RECORDS FOR PROCESSING:
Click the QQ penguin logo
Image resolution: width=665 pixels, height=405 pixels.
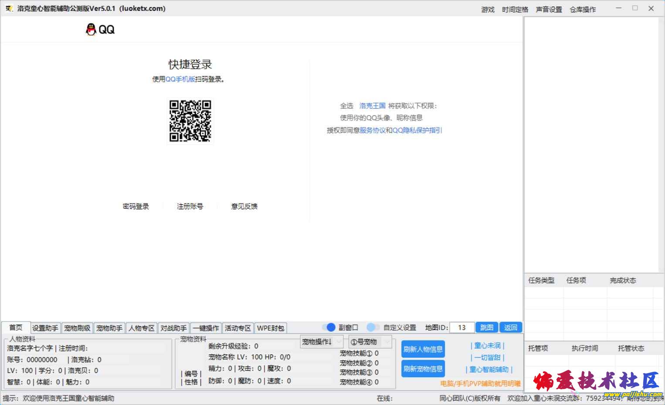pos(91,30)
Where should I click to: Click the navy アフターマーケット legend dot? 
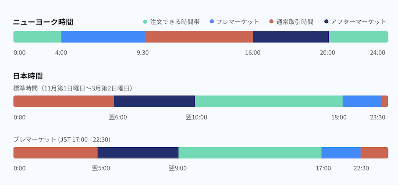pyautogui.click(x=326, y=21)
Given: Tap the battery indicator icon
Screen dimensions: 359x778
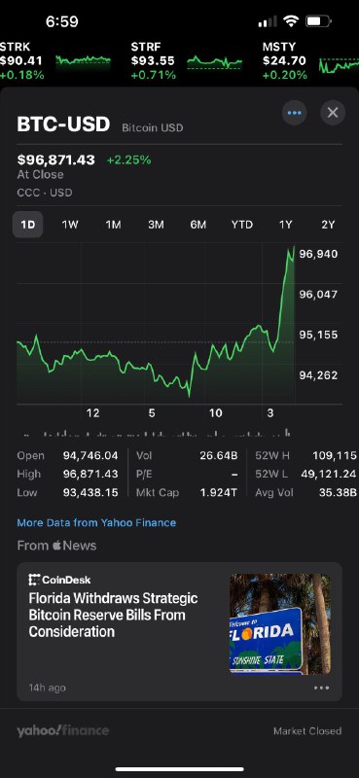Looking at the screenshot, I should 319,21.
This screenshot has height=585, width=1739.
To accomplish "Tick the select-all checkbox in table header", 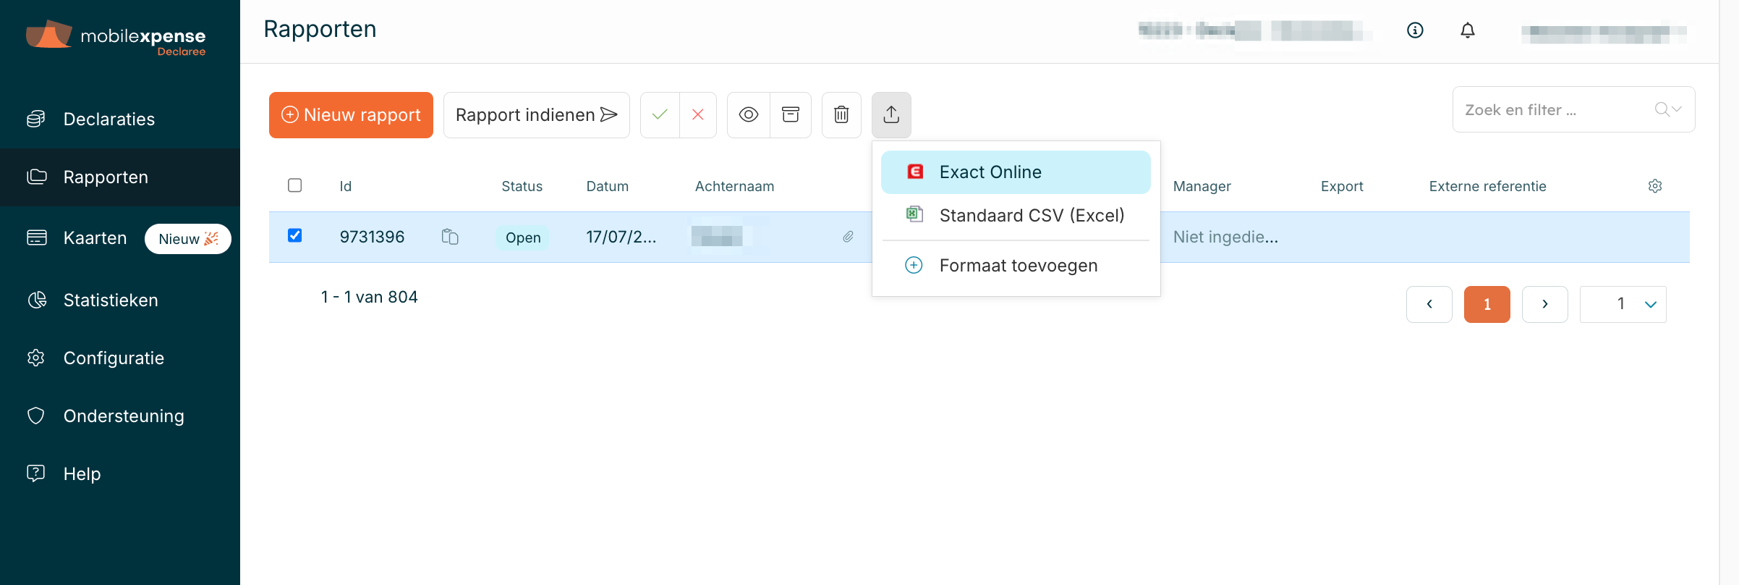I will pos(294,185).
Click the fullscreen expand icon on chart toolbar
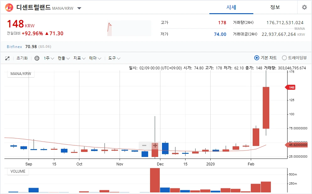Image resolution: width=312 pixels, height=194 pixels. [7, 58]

TASK DETAILS:
Beginning at the line with "Click the fullscreen", reproduce each line exactly through the last line of the records above, with pictures left out.

EXERCISE RESULT:
Click the fullscreen expand icon on chart toolbar
Image resolution: width=312 pixels, height=194 pixels. [7, 58]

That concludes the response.